If you have CompTia Security+ Certificate and had worked with it for 6 years, do you stand the chance to get the CISSP Certificate? And then again is it necessary to have CompTia Security+ Certificate before embarking on your CISSP CERTIFICATION journey?
I do not have a Security+ cert. That didn't stop me from getting my CISSP. What I did have, though, was a ton of experience in the industry. I still studied like crazy for a few weeks and did the 1 week seminar before taking my exam.
What you'll want is experience. If your 6 years experience is at least partially full-time in security, study up and go for it. Otherwise, wait a bit.
I hear a lot of people complaining the can't get a CISSP without having infosec experience, then complain about not being able to get an infosec job without the CISSP. Well, that's just the nature of infosec. Even though the industry is desperate for workers, the nature of the job is sensitive, so it's hard to find people with talent, desire, and trustworthiness. The CISSP gets rid of a few obstacles, simply because it's a royal PITA to get and cert holders must have verifiable work experience in the field.

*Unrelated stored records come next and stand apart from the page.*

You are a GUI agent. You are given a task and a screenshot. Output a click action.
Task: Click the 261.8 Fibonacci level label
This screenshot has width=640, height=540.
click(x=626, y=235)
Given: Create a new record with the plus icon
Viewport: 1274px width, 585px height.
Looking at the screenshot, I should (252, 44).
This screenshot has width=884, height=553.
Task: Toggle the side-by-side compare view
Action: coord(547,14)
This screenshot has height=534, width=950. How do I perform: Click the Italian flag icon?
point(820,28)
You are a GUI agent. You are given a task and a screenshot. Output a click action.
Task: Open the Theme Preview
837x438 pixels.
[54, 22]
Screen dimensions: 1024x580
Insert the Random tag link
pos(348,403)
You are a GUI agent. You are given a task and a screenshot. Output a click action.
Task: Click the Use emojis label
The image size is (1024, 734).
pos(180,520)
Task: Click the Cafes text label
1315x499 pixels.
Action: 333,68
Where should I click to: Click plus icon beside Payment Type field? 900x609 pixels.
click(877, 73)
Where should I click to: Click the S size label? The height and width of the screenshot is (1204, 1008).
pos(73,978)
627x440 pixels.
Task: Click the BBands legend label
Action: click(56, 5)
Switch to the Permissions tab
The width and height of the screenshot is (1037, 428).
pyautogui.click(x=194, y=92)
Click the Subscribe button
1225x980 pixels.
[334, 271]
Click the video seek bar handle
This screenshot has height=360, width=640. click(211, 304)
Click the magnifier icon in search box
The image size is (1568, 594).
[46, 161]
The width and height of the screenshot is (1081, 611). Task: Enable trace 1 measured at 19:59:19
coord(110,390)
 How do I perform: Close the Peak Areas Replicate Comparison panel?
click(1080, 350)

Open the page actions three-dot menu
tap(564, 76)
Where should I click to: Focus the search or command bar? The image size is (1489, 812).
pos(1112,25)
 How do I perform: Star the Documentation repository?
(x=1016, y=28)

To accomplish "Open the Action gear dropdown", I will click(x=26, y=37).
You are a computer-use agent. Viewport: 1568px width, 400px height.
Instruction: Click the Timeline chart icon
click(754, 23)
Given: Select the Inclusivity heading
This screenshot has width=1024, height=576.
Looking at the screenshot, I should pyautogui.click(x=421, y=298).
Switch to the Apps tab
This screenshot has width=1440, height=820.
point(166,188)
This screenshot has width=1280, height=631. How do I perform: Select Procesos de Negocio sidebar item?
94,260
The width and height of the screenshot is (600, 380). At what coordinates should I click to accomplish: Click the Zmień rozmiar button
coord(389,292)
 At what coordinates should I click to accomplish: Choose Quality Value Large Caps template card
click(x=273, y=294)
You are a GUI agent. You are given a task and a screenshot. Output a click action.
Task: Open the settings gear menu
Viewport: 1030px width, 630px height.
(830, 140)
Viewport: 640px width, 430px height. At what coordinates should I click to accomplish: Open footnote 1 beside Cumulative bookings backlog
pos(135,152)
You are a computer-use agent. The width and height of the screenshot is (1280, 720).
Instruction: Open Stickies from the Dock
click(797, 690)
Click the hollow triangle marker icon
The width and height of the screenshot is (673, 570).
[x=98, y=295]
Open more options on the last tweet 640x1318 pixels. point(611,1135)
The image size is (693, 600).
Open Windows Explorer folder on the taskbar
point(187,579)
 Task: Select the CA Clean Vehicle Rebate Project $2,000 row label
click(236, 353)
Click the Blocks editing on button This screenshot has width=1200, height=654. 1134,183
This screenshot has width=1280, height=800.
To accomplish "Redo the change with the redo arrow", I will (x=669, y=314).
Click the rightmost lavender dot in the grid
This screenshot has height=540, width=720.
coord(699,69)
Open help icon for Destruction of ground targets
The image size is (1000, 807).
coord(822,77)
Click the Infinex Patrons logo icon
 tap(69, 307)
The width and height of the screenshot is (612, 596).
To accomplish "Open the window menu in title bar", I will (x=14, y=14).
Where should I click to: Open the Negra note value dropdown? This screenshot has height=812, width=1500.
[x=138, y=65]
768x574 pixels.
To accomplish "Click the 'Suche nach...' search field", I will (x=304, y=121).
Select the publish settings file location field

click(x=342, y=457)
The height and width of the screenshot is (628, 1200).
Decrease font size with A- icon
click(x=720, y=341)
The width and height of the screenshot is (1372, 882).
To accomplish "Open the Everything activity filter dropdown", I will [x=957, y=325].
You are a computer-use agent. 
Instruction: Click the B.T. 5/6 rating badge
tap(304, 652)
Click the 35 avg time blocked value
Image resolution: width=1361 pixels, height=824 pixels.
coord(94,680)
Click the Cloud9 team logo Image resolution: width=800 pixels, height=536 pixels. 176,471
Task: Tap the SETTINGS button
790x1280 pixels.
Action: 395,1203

The best way into information security isn't a certification. The best way is to get a job doing what you're good at, then making a lateral move. So let's say you're a network guy, ask to work with routing and firewalls. Boom, security. Programmer? I'd put money on your department head being only too happy to put you on testing, compliance, and documentation. Now you're an appsecdev.
If you are in IT you may find that there are some security jobs that are going undone. Ask your boss if you can do those or mentor/pair with the security people in your organization. Setting up your own personal lab for security helps a lot too, in order to get some experience with the security tools.
When I got my CISSP my organization sent us through Security+ then Network+ before we were allowed to go to a bootcamp for the CISSP. I think the study in those base certs helped, so getting the Security+ can't hurt. I studied pretty hard for a year before I took the CISSP. I took the Gold book with me everywhere. You may find that other books are more to your liking. The key would be to find the resource that works for you. If you can find a library that has a subscription to Safari Books Online you can test drive the different books until you find one you like and purchase it.
Doing a bootcamp can be very beneficial. I recommend taking the exam/bootcamp together if you can. The people who I know that attended a bootcamp and then waited to take the exam, did not do so well and a higher number of them failed the exam.
Study hard, study long and then go take the test. Another thing that may help too is to go ahead and pick a date and register for the exam. Doing this will force you to spend time studying and preparing for the exam, otherwise life has a way of distracting you. When you set a goal and a date for the exam, you will become more determined and have a better chance at passing.
Roger,
First, to answer your question, No specific certifications are required to sit for the CISSP exam, other than five years of experience. Your Certification selections ride on your personal goals and objectives. A key component is that you must have some level of passion for this effort of work. Never make it about the money or status, it indeed is about your affection for the vocation, if you have a keen desire for knowledge and is enthuses about this type of work than you can accomplish the CISSP and anything else because you are hungry for it. It is said that one who is knowledgeable in English and word descriptions can take the CISSP exam with little effort and pass, while folks with 20 or more years of experience may have a difficult time achieving it. Most security professionals with ten+ years in the industry are told to forget everything they know when preparing for the CISSP exam.
Best Wishes ...
The CISSP used to consists of ten domains now eight domains. You can take a combination of experience from any of those areas and sum up five years. If you are new to this vocation with little to no experience, I would suggest taking a free course related to any area of the CBK (Common Body of Knowledge) and select something that you have a keen interest in therefore you will learn and enjoy what you are learning. Look for volunteer work in any of those eight domains also known as the (CBK) and grow your experience. You can also acquire a degree in any of the areas, and that counts for 2 or 3 years toward the five years requirement, I believe.
The eight domains cover a lot of the workforce so you may have five years’ worth of knowledge and need to organize your experience better.
I second the comment about the bootcamp. ISC2 uses trainingcamp.com. I went to Bushkill for the 1 week training camp, then came home and tested the next day. Keeping it fresh in your memory is the key...
Certified Information Systems Security Professional (CISSP) is an independent information security certification granted by the International Information System Security Certification Consortium, also known as (ISC)².